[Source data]
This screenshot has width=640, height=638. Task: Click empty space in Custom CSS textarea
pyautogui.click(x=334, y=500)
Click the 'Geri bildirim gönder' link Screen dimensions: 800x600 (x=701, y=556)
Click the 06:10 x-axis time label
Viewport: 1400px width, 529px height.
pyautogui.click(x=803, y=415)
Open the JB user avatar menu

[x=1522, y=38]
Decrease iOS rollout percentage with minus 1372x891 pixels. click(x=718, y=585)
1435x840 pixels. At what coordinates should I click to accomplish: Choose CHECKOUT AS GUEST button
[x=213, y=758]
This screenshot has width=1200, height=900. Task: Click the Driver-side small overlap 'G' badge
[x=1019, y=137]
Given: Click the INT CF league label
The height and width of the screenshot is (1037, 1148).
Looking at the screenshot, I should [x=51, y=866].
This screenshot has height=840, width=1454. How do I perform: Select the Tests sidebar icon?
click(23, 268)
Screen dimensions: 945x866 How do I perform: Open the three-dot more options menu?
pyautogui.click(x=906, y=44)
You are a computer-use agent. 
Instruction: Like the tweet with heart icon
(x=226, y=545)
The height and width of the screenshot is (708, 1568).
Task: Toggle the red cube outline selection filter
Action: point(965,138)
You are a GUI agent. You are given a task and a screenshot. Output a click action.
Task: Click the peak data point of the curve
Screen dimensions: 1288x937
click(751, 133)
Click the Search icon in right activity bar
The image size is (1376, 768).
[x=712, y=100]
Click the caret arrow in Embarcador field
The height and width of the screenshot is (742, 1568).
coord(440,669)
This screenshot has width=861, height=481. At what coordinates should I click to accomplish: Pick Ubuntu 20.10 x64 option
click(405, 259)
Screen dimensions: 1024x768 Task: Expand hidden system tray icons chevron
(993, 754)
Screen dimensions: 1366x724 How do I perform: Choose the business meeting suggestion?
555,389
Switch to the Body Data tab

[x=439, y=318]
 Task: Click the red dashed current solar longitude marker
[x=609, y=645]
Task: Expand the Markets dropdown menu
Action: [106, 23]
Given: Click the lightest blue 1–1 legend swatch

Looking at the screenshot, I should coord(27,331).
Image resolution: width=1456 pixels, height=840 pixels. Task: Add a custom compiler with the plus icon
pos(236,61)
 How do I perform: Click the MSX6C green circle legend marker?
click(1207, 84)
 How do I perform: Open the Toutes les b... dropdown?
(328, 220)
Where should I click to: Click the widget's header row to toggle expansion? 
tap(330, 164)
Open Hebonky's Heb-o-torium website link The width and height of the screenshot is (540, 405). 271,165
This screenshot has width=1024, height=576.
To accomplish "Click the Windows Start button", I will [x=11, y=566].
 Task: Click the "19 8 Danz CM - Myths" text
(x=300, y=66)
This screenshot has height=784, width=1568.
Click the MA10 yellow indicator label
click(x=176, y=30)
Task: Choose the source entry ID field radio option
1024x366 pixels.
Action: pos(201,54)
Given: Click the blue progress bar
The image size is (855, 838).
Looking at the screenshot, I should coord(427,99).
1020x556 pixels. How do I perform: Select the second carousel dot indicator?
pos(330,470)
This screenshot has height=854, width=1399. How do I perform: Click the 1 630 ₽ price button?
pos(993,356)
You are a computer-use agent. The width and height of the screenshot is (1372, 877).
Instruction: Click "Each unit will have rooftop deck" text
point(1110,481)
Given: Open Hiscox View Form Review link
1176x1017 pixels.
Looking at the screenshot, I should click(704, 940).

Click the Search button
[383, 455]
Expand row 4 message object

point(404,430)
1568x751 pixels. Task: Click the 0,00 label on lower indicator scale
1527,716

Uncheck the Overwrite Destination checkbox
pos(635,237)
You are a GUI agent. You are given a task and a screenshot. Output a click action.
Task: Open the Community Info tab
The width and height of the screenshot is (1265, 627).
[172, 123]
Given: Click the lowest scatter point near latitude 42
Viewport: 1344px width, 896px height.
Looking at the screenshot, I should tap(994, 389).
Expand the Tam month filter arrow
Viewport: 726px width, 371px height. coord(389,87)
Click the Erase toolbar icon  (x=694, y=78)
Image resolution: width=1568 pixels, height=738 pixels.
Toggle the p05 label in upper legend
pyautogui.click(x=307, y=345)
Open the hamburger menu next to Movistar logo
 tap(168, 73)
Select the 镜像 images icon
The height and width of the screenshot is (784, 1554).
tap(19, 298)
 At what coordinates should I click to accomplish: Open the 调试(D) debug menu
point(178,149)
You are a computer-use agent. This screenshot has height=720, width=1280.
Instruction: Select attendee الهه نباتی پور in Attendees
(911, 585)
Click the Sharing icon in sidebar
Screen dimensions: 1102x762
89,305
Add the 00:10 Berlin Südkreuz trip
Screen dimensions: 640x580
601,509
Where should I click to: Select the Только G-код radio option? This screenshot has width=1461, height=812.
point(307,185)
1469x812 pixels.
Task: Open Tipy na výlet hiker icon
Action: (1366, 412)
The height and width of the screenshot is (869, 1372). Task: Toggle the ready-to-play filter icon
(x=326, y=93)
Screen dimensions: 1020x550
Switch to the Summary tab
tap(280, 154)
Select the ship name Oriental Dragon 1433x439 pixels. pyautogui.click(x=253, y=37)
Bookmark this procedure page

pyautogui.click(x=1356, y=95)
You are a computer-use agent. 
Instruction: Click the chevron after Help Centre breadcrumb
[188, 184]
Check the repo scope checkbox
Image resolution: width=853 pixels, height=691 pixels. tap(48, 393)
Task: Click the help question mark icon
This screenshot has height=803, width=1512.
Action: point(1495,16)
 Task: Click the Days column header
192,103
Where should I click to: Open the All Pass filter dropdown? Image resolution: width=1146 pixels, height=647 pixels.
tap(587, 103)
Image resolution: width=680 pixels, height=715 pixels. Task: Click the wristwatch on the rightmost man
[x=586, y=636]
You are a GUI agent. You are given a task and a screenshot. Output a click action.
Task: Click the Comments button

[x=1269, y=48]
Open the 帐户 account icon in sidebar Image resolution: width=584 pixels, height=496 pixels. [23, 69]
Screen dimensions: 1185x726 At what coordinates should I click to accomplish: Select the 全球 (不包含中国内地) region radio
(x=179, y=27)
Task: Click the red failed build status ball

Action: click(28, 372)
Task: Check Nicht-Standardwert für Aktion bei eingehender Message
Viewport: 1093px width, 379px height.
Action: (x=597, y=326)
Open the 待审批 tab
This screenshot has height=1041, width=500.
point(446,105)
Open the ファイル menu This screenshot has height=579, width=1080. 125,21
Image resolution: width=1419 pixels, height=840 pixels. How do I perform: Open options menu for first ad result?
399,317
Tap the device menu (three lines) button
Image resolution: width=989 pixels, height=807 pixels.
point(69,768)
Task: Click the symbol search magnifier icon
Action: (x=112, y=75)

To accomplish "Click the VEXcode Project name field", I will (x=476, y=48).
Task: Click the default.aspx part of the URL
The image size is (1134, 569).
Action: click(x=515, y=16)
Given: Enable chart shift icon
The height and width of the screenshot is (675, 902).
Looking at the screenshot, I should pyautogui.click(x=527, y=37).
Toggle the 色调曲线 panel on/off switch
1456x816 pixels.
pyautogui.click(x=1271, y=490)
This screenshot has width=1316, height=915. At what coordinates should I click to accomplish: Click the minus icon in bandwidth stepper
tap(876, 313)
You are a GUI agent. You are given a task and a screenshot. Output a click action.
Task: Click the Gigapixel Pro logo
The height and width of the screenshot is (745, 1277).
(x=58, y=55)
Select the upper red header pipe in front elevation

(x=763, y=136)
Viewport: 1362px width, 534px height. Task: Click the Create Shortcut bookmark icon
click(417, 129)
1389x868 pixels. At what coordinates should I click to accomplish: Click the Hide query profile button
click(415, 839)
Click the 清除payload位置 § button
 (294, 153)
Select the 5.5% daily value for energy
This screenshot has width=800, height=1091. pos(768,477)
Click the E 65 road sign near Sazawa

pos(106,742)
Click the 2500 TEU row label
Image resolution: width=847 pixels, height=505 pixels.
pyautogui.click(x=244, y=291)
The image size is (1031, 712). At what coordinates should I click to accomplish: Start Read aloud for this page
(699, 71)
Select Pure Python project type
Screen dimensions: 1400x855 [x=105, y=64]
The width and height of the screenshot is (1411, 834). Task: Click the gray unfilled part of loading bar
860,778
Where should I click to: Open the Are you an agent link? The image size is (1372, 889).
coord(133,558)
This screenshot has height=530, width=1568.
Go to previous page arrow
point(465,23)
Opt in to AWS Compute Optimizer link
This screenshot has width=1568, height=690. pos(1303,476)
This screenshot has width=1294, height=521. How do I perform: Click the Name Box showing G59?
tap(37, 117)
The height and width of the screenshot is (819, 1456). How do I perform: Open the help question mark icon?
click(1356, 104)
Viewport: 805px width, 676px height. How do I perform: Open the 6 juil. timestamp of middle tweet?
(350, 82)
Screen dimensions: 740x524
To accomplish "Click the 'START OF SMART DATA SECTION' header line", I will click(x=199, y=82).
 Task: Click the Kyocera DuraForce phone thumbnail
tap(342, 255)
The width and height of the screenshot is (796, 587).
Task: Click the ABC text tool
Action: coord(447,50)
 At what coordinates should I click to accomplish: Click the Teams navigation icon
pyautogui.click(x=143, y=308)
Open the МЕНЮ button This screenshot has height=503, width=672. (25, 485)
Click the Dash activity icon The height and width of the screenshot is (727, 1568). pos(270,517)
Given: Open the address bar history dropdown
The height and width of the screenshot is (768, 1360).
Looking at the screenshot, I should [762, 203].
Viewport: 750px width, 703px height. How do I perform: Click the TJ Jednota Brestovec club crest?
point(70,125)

* _TASK TO COMPLETE_
Render everything from the line containing "The image size is (1031, 712)." down to the line containing "coord(133,558)" as a numbered list, leaving out any blank lines.

* _TASK RESPONSE_
1. The image size is (1031, 712). At what coordinates should I click to accomplish: Start Read aloud for this page
2. (699, 71)
3. Select Pure Python project type
4. Screen dimensions: 1400x855 [x=105, y=64]
5. The width and height of the screenshot is (1411, 834). Task: Click the gray unfilled part of loading bar
6. 860,778
7. Where should I click to: Open the Are you an agent link? The image size is (1372, 889).
8. coord(133,558)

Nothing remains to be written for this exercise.